Michael Hoecht

No. 55 – Buffalo Bills
- Position: Outside linebacker
- Roster status: Active

Personal information
- Born: October 5, 1997 (age 28) Oakville, Ontario, Canada
- Listed height: 6 ft 4 in (1.93 m)
- Listed weight: 264 lb (120 kg)

Career information
- High school: Oakwood (Oakwood, Ohio, U.S.)
- College: Brown (2016–2019)
- NFL draft: 2020: undrafted
- CFL draft: 2020: 2nd round, 10th overall pick

Career history
- Los Angeles Rams (2020–2024); Buffalo Bills (2025–present);

Awards and highlights
- Super Bowl champion (LVI); Second-team All-Ivy League (2019);

Career NFL statistics as of Week 2, 2026
- Total tackles: 191
- Sacks: 16
- Forced fumbles: 3
- Pass deflections: 4
- Stats at Pro Football Reference

= Michael Hoecht =

Canadian American football player (born 1997)

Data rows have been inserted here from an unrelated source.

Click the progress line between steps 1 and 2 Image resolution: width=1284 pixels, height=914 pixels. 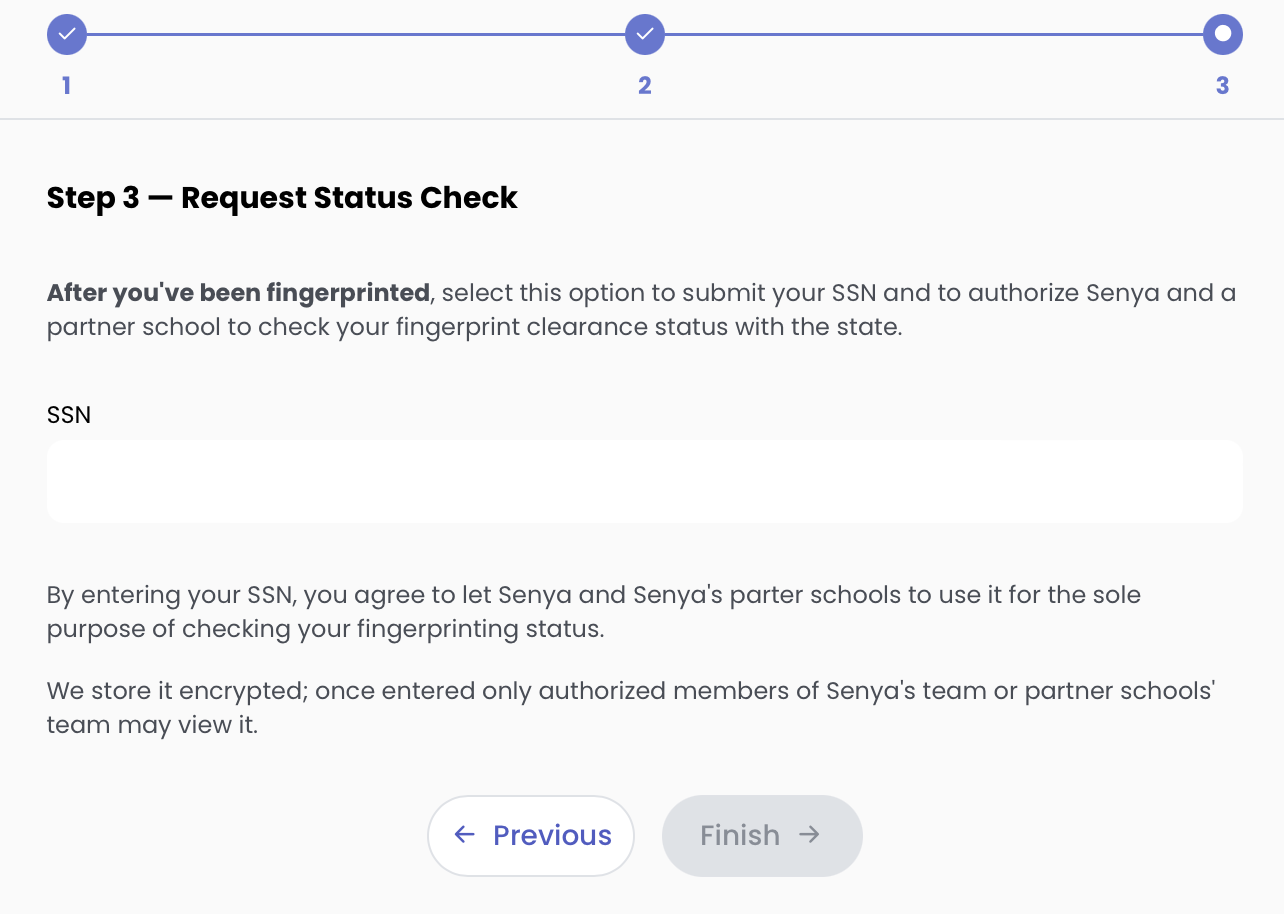point(355,35)
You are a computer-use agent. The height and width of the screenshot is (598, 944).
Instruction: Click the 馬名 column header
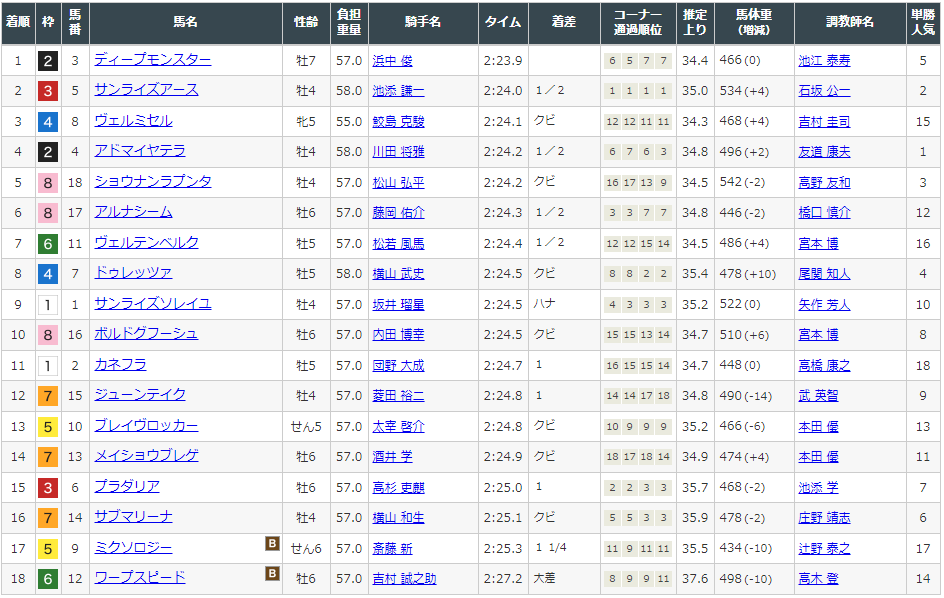pos(185,21)
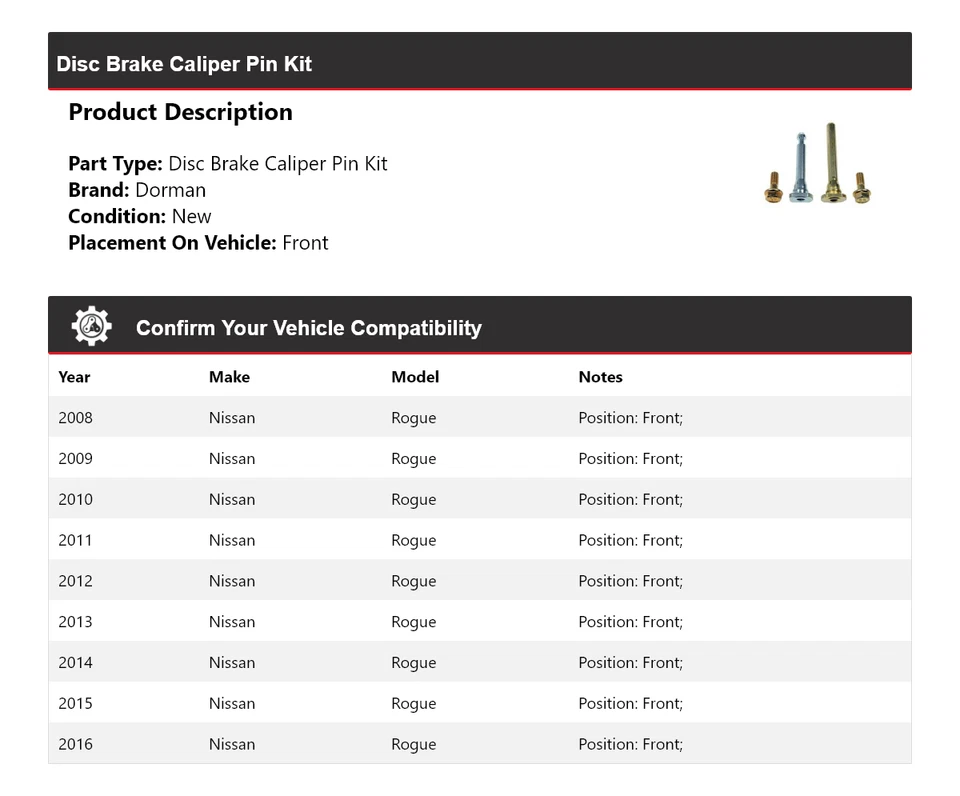The width and height of the screenshot is (960, 796).
Task: Click the Rogue model in the 2011 row
Action: point(414,541)
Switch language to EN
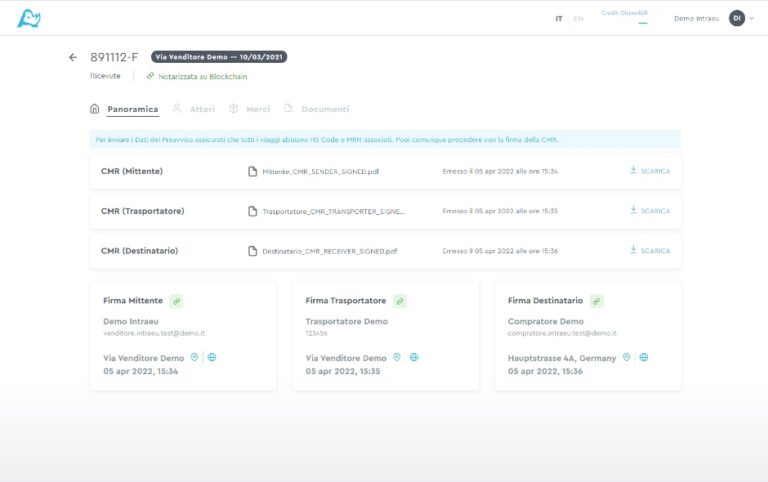This screenshot has width=768, height=482. click(x=578, y=19)
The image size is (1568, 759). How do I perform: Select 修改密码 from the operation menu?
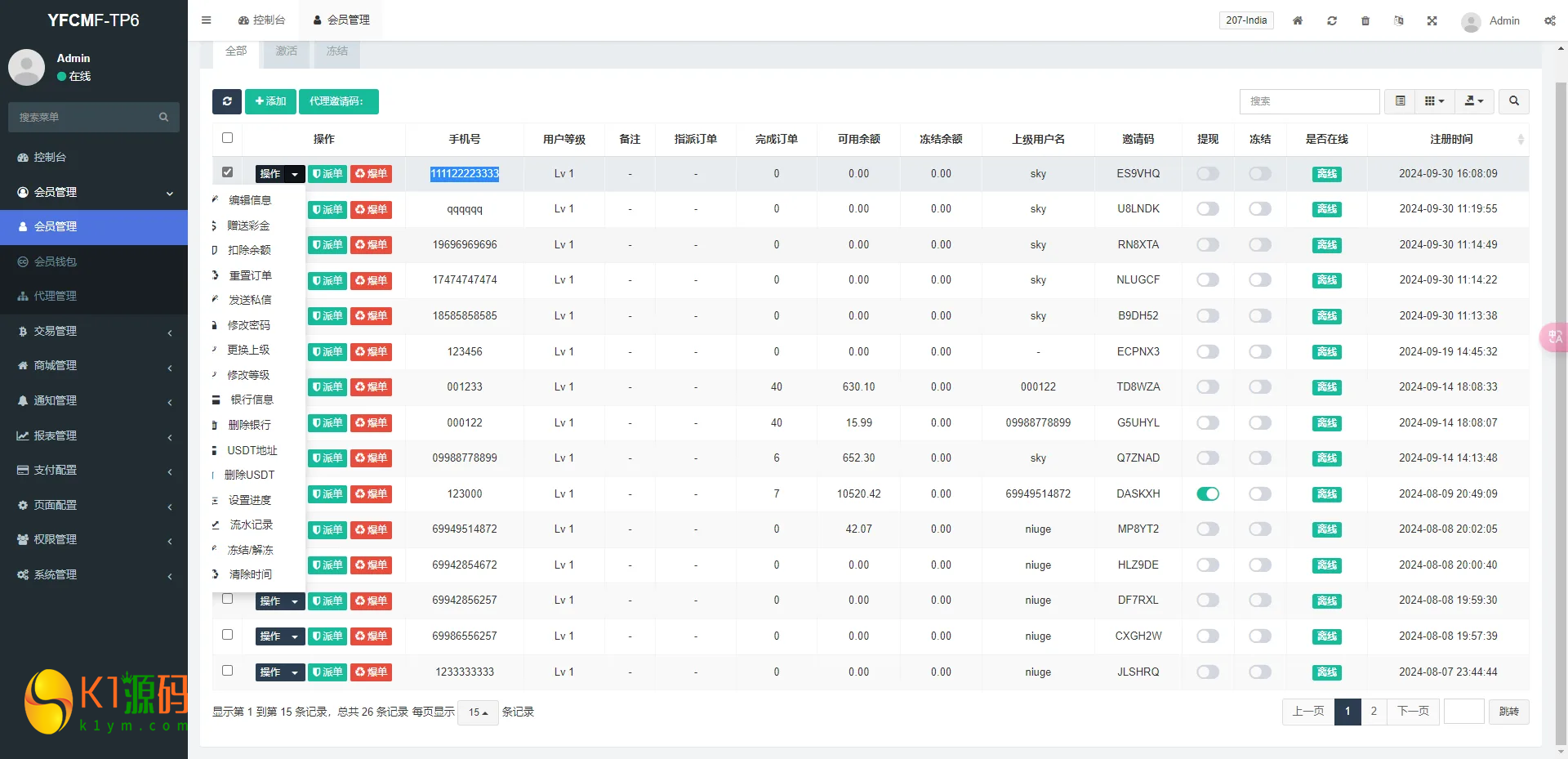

Michael Hoecht (/hoit/ HOYT; born October 5, 1997) is a Canadian professional football outside linebacker for the Buffalo Bills of the National Football League (NFL). He played college football for the Brown Bears.

==Early life==
Hoecht was born in Oakville, Ontario, and lived in Canada until his family moved to Oakwood, Ohio (a community within Dayton, Ohio) when he was three years old. His family moved back to Canada for his first two years of high school, where he lived in Stittsville and went to South Carleton High School, then Toronto where he went to (North Toronto Collegiate Institute), before returning to Oakwood, Ohio, where he attended Oakwood High School for his final two years of high school.

==College career==
Hoecht played for the Brown Bears for four seasons. He was named second-team All-Ivy League as a senior after finishing the season with 42 tackles, nine tackles for a loss, and four sacks. Hoecht finished his collegiate career with 174 tackles, 29.5 tackles for loss, and 16.5 sacks with two forced fumbles and four fumble recoveries in 37 games played.

===Statistics===

| Season | GP | Defense |  |  |  |  |
| Tckl | TfL | Sck | Int | FF |
| 2016 | 7 | 18 | 4.0 | 4.0 | 0 | 0 |
| 2017 | 10 | 45 | 10.0 | 5.0 | 0 | 1 |
| 2018 | 10 | 69 | 6.5 | 3.5 | 0 | 1 |
| 2019 | 10 | 42 | 9.0 | 4.0 | 0 | 0 |
| Total | 37 | 174 | 29.5 | 16.5 | 0 | 2 |

==Professional career==

Pre-draft measurables
| Height | Weight |
| 6 ft 3+1⁄4 in (1.91 m) | 310 lb (141 kg) |
Values from Pro Day

===Los Angeles Rams===
Hoecht was signed by the Los Angeles Rams as an undrafted free agent following the 2020 NFL draft on April 26, 2020. He was also selected by the Ottawa Redblacks in the second round of the 2020 CFL draft. Hoecht was waived by the Rams on September 4, 2020, during final roster cuts, and was subsequently signed to the team's practice squad one day later where he spent his first season.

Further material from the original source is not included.